In July 1953, she participated in Operation Big Switch, moving Communist North Korean prisoners from Koje Do to Inchon pursuant to the armistice agreement.

===Peacetime operations===
Subsequent to the Korean War, Noble conducted training operations in both the eastern and western Pacific areas. In 1955, she assisted in the evacuation of Chinese civilians and military from the Tachen Islands to Formosa. The ship appeared in the 1956 20th Century Fox movie D-Day the Sixth of June starring Robert Taylor, Richard Todd, and Dana Wynter and in the 1956 movie Between Heaven and Hell starring Robert Wagner, Terry Moore, and Buddy Ebsen. At the outset of the Cuban Missile Crisis on 27 October 1962, Noble embarked 1,400 marines with their equipment and steamed for the Caribbean in company with other Pacific Fleet amphibious units. She returned to San Diego in December, then deployed to WestPac in March 1963 for a tour with the Seventh Fleet Amphibious Ready Group.
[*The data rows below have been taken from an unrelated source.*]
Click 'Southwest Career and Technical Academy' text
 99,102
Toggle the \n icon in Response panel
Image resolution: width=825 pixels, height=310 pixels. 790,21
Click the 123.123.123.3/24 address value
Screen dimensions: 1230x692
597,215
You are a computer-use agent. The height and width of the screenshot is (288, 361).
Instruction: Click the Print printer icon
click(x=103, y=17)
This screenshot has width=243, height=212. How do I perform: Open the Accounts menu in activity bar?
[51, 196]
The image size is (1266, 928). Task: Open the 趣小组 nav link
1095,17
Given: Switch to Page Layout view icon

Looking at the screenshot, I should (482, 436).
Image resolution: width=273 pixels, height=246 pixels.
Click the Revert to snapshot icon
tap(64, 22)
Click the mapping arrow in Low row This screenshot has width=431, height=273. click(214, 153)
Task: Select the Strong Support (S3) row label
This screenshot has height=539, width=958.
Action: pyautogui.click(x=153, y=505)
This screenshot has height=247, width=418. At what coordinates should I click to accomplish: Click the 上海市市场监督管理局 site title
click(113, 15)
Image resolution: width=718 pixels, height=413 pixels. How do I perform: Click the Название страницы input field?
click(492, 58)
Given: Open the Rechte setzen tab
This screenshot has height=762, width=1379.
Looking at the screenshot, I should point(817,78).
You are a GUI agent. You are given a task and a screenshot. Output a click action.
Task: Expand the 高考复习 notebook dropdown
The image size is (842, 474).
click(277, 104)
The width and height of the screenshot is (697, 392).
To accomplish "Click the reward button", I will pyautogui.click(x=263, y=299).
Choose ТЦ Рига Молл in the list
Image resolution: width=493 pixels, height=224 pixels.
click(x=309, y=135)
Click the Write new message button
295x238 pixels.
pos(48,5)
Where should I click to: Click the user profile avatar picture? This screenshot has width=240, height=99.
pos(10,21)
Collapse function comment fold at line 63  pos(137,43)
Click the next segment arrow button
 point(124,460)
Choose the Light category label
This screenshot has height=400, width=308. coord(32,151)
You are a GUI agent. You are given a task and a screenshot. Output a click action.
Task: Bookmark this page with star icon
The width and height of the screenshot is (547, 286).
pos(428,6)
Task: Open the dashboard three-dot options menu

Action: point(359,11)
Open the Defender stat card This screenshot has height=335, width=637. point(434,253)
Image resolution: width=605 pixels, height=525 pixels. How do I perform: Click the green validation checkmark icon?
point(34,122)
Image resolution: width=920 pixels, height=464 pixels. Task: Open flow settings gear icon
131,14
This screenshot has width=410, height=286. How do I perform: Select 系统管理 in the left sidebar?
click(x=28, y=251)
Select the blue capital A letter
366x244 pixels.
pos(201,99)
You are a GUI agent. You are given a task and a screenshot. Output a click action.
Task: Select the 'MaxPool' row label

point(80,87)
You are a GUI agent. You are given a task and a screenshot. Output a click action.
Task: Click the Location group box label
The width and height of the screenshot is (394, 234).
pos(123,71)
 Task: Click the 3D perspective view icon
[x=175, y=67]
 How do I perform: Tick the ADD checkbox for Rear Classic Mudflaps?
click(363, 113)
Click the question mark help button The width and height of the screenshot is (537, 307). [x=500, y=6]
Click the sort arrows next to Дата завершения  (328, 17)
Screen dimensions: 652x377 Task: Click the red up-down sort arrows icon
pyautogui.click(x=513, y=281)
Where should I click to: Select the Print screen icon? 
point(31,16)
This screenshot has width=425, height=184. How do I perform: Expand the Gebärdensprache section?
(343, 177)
===Transfer to the Spanish Navy===
Noble returned to San Diego in December 1963, and conducted upkeep and training operations until she decommissioned 1 July 1964. She then entered the Mare Island Naval Shipyard for preparation for transfer to Spain under a mutual assistance program. The transfer ceremony took place 19 December at San Francisco.

==Spanish service==
Renamed attack transport Aragón (TA-11), by the Spanish Navy, the ship served until being laid up and struck from the Spanish Navy Vessel Register on 1 January 1982. She was sold for scrap in 1987.

== Notes ==

Noble County, Indiana, was named for Noah Noble, an early governor of that state; Noble County, Ohio, was named for Warren P. Noble, an early settler, member of the Ohio House of Representatives and a US Representative from Ohio; and Noble County, Oklahoma, was named for John Willock Noble, Secretary of the Interior from 1889 to 1893.